Description of the task: Retype the records below from the line with "has width=1512, height=805." up to and including the line with "center [1498, 322].", keeping every line identical to the original.

═════ Recorded data

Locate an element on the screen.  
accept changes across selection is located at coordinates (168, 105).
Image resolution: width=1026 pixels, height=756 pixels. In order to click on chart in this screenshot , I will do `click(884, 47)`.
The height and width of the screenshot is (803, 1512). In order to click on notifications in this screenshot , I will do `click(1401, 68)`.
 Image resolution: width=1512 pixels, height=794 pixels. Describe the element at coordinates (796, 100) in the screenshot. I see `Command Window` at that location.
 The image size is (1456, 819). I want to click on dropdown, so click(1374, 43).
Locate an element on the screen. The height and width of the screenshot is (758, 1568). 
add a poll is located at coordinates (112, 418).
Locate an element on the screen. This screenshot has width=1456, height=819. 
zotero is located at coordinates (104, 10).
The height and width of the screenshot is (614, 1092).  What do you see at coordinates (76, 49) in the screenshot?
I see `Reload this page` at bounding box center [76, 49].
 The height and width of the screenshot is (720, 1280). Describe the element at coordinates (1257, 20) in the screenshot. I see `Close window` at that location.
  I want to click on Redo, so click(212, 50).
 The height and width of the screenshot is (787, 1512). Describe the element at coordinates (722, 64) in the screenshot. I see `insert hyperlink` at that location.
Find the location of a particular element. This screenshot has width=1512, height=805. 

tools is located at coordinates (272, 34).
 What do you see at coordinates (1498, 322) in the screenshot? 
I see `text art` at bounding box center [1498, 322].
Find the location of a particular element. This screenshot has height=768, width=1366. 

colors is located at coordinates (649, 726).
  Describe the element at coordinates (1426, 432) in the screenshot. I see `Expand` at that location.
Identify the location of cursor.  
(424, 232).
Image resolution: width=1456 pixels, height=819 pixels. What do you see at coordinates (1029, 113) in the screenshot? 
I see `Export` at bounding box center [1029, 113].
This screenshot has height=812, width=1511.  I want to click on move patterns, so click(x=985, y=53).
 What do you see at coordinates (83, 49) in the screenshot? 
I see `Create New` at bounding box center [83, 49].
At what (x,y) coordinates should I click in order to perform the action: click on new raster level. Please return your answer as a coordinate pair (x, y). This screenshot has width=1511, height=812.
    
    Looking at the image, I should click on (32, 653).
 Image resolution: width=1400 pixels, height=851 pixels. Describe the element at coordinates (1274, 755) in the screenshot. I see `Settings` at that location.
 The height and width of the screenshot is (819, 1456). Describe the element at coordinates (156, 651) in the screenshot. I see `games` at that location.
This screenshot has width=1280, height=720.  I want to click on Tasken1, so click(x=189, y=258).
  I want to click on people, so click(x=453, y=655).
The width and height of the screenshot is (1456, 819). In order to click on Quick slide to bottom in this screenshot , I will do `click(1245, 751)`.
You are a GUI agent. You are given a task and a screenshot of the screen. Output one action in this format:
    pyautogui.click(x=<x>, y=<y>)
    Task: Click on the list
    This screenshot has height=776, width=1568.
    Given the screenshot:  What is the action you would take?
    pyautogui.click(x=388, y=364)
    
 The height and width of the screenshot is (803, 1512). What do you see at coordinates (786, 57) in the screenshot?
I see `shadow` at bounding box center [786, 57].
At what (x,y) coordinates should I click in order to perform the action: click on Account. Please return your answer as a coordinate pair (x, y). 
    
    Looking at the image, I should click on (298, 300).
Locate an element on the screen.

══════════

Solution to this problem:
Find the location of a particular element. This screenshot has width=1512, height=805. 

tools is located at coordinates (272, 34).
 What do you see at coordinates (1498, 322) in the screenshot? 
I see `text art` at bounding box center [1498, 322].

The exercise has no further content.